積読は続くよ、どこまでも―読書月記39

(敬称略)

この3か月、読書がスランプだ。だいたい平均の5~6割ぐらいの量しか読めていない。理由はいろいろだが、それでも今月はやや上向いてきている。
ただ、積読の本が溜まるスピードが速い。スランプでなくても積読の本が溜まっていくのだから、スランプになればそれが加速する。買うのをやめればいいのだが、なかなか難しい。
理由は簡単で、不安なのだ。

私の10~20代は、1970~1990年にだいたい重なるが、当時は、今と本の入手に関して事情がかなり違っている。
違いの一つは金銭だ。中学生から社会人になって数年ぐらいは、単純に金があまりなかった。前回も書いたが、単行本を買えるようになったのは高校生ぐらいからだし、社会人になってしばらくして、大島弓子選集が毎月2冊ずつ刊行されたけど、買うのがけっこう大変だったことを覚えている(消費税はなかったけど、1冊1100円だったので月に2200円)。
もう一つの問題は、絶版・品切。単行本を買えるといっても、実際に買うのは文庫中心だったが、絶版・品切で入手できないものがかなりあった。岩波文庫は定期的に復刊をしていたが、新潮文庫や角川文庫が大掛かりな復刊を行うのは1990年代に入ってからだと記憶している。また、当時はインターネットがなかったので、絶版・品切の文庫本は古書店で見つけるしかなかった。1980年代後半には東京で仕事をしていたので、休日になると神保町、早稲田界隈の古書店を歩き回ったが、文庫を扱っているところは少なく、しかも、古書店街で文庫を扱っている場合、絶版・品切で人気のあるものの情報を古書店サイドも知っていて、1冊1000~2000円ぐらいの値がついていて、上中下3巻セットだと5000円、全4冊で8000円というのもあったと記憶している。それでも、あるだけましで、全く見ることがないものもあった。
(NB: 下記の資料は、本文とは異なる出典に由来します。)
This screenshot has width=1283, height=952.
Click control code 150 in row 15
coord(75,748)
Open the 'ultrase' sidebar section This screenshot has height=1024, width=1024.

例えば、フックスの『風俗の歴史』全9巻は復刊するまでは古書店で端本を見ただけで、見たことのない巻が半数を占めていた。単行本でも、篠田一士の『作品について』を価格で迷って買わなかったら、それから2~3年出会うことがなかった。
そういった経験が積み重なっていたので、本は出た時に、将来読む可能性があれば、できるだけ買う。古書でも、金額面をクリアできたら買う、という癖がついてしまった。それでも、刊行時点で興味の埒外だとどうしようもない。
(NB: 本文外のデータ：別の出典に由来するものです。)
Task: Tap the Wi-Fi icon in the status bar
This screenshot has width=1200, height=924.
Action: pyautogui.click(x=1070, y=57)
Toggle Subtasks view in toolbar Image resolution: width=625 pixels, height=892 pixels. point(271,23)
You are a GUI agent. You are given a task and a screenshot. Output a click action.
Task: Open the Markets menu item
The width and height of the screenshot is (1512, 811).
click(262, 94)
例えば、リチャード・バックルの『ディアギレフ』は1984年の刊行だが、私が購入したのは2006年。探し始めた当初はどこにもなかったが、数か月後に、日本の古本屋に出品されていた。上下セットで6300円だったが、その後、アマゾンでこの20倍の価格で出品されていたし、最近はともかく一時期は上下で20000円前後辺りが多かった。
ブルース・チャトウィンに関しては、篠田一士が著書のなかで触れてくれていたので、1990年代に買いそろえていたが、『パタゴニア』『ソングライン』を含め一時期は、古書価がかなり高かった記憶がある。
近年は、電子書籍が刊行されたり、金銭面がクリアできれば、インターネットを駆使して、かなりの確率で見つけることが可能だ。公立図書館の蔵書検索もネットなどで簡単にでき、借りるという選択肢もある。国会図書館へのアクセスも地方にいても可能だ。デジタルで閲覧できる書籍・資料もある。
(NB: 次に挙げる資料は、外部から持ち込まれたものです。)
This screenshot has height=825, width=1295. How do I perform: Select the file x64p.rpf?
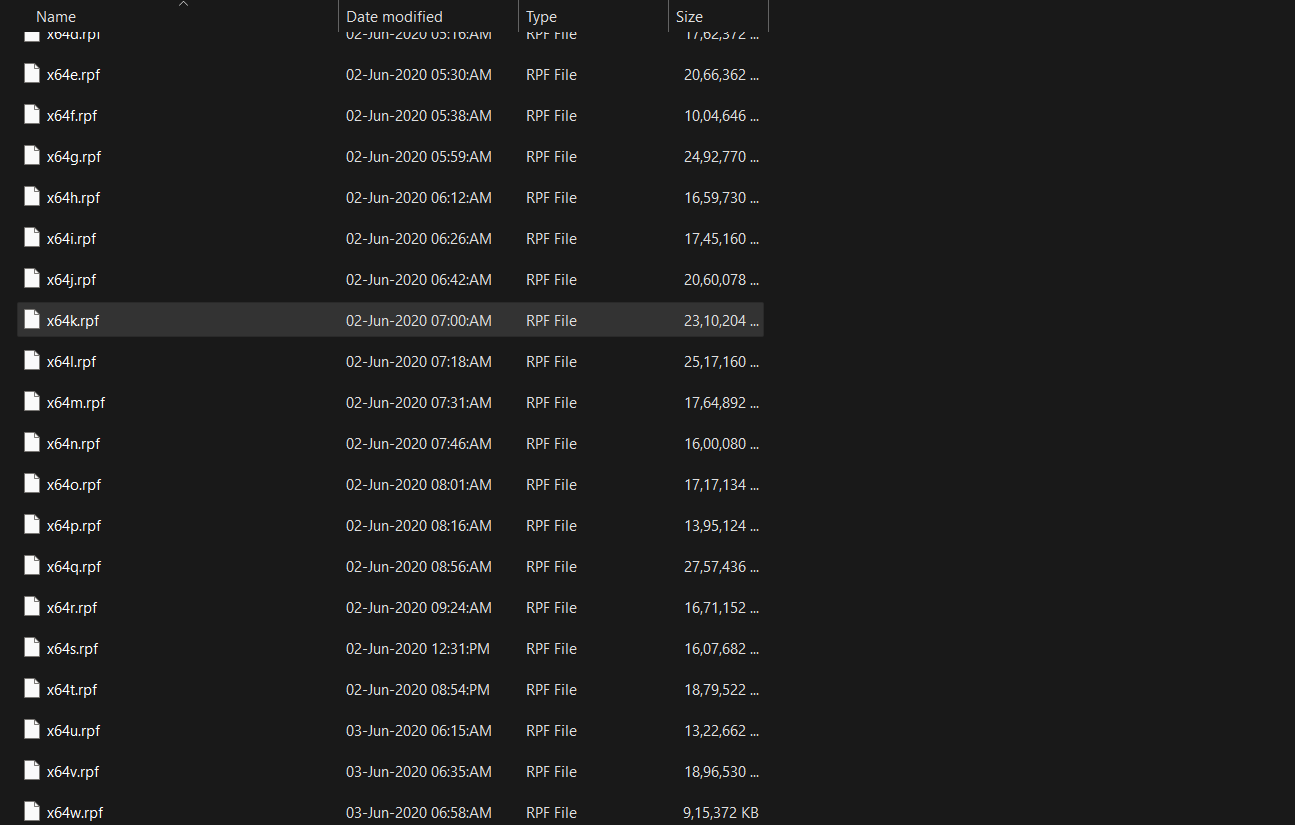point(71,525)
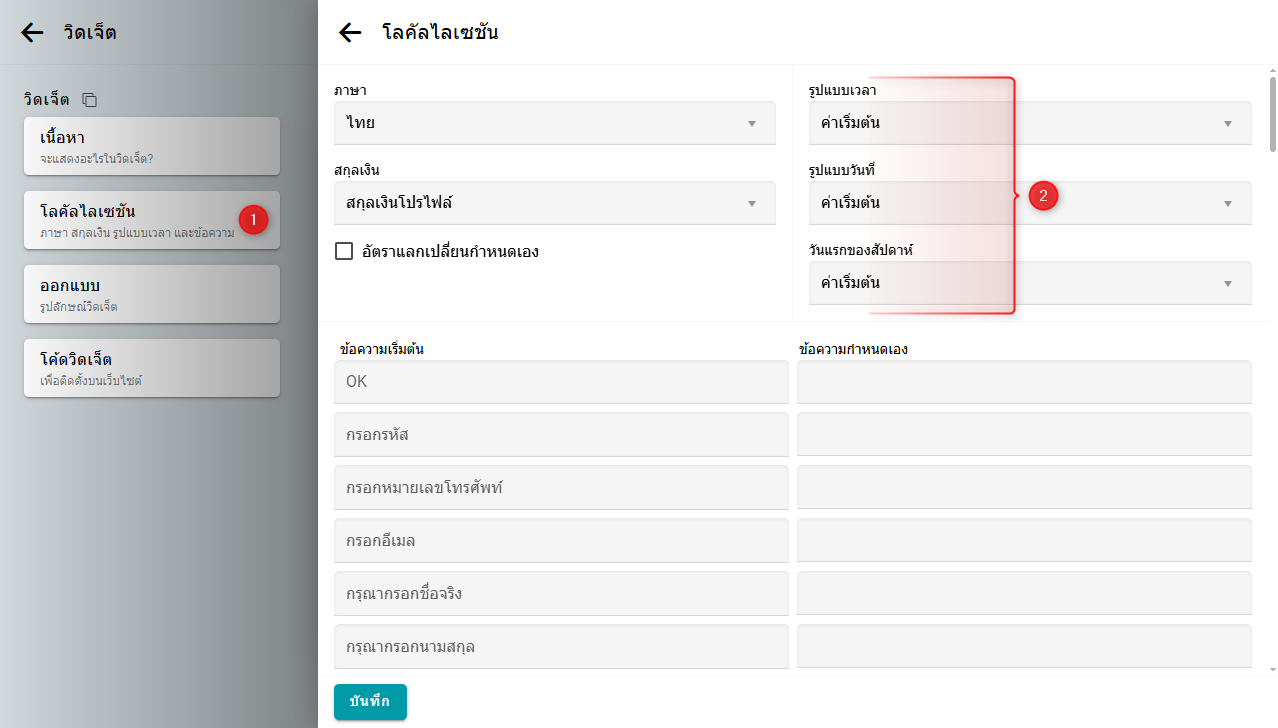
Task: Click back arrow next to วิดเจ็ต header
Action: (x=33, y=33)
ただ、それでも若いころの癖はなかなか抜けない。すごく好きな作家の本、どうしても欲しいジャンルの本は新刊で買ってしまう。斎藤緑雨は、著者のためには買わずとも読め、書肆のためには読まずとも買えと言ったそうだが、著者のためにはやはり買うべきだろう。そうでないと作家活動が続けられない。また、そうでなくても、新刊時に電子書籍がないと、つい買ってしまう。そして、本を買うということは、積読を増やすということは、今よく言われている、断捨離だとか「片付け」とは真逆だ。家に本が溢れ、空いた場所が減り、場合によっては、買ったことは確かだが、どこにあるのか分からない場合さえある(先日、まさしくその状況がおき、2週間ぐらい探し続けた。どうしても見つからない場合に備え、電子書籍の有無や古本の在庫もチェックした)。ある種の〝常識人〟から見れば、病気とも思われそうだが、仕方ない。憑かれているといった方がいいかもしれない。
時に、残りの人生を考えると、どうせ読めないのだから、買うのをやめろ、という声が時に脳内に響く。その声に一時期だけ従うことがあるものの、気付くともとの木阿弥。